Roast the broccoli & chickpeas
Preheat the oven to 450°F. Drain and rinse the chickpeas. Mince the garlic. On a lined sheet pan, toss the broccoli (halve if large) and chickpeas with a drizzle of oil, ¾ of the spices and S&P. Roast, stirring halfway, 14 to 18 min., until tender. In the final 5 min., add ¾ of the garlic.

Make the pita chips
Meanwhile, tear the pita into bite-size pieces. On a second lined sheet pan, toss the pita with a drizzle of oil, the remaining spices and S&P. Bake, flipping halfway, 3 to 5 min., until golden brown and crispy.

Make the vinaigrette
Meanwhile, juice the lemon. Roughly chop the capers. In a large bowl, whisk the almond butter and lemon juice.

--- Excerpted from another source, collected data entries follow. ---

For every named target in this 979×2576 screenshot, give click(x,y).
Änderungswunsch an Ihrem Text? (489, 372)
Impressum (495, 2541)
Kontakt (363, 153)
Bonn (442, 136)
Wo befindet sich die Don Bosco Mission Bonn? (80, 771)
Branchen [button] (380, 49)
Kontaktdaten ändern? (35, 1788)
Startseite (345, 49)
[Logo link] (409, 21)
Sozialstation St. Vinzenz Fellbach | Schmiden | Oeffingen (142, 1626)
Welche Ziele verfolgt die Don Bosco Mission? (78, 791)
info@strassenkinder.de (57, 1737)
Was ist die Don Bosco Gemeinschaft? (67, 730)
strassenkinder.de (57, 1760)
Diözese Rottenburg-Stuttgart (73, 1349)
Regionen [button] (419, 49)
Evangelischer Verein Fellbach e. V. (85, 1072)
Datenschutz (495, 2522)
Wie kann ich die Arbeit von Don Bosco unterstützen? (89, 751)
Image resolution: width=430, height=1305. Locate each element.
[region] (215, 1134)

Add 3 tbsp oil, 1 tbsp water (double both for 4 portions), the capers, nutritional yeast, remaining garlic and S&P; stir well.

Cook the tofu
Pat the tofu dry with paper towel; cut into medium cubes. In a large pan, heat a drizzle of oil on medium-high. Add the tofu and cook, 2 to 3 min. per side, until golden and heated through.

Make the salad
Roughly chop the lettuce. To the bowl of vinaigrette, add the tofu, broccoli, chickpeas and lettuce; toss well.

Plate your dish
Divide the salad between your bowls. Top with the pita chips. Bon appétit!